Start of Passage shown

Most of the time that feels like a curse, a flogging. I'm always coming up short.

But there's another way to look at mom guilt.

We are giving a shit.

We are actively reaching, every day, to be better.

We are the owners of superhuman hearts, beating ceaselessly in our tired mortal bodies, continuing to work long after we should just be all worn out.

Why not have out-of-this-world aspirations for the kind of parent you want to be, for the experiences you want to share with your kids?

If we went to bed happy every night, feeling like it was good enough to just keep them alive, maybe we weren't reaching high enough.

Hemingway always stopped writing before he was out of things to say. That way, he'd wake up the next morning and have at least a little something to start with. I feel like that should be us.

Not riddled with guilt, but propelled by the pursuit of excellence.

Not bogged down in regrets, but lifted up by our potential.

Not punishing yourself for making cereal for dinner, but proud of your decision to spend cooking time doing something the fuck else, and looking forward to sitting down at the table tomorrow with, I don't know, soup.

I'm not saying we should validate a sense of failure. Cereal for dinner isn't a failure. It is what it is, and starving kids in Africa yadda yadda yadda.

I'm saying we should accept what happened today - some was great, some could have been greater. And go to bed knowing that at the very least your superhuman heart wanted to do more, and tomorrow it will still want to be better, and the wanting is half the battle.

End of Passage shown
Start of Provided material

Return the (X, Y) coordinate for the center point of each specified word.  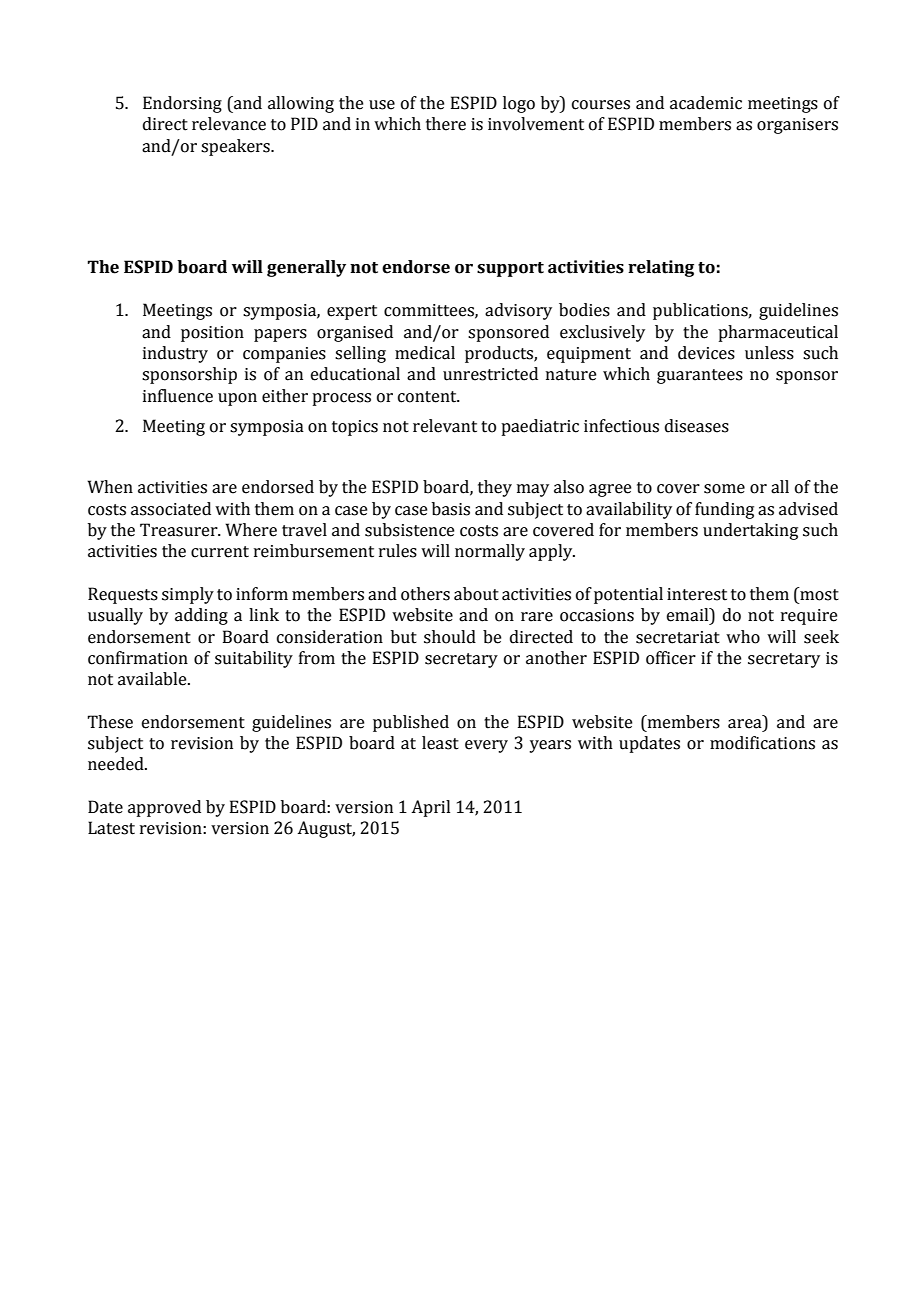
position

End of Provided material

Answer these questions about the mom-guilt passage above, one per line:
1. At what point did Hemingway always stop writing?
2. What food does the passage suggest looking forward to at the table tomorrow?
3. What does the final sentence say the wanting is?

1. Before he was out of things to say.
2. Soup.
3. Half the battle.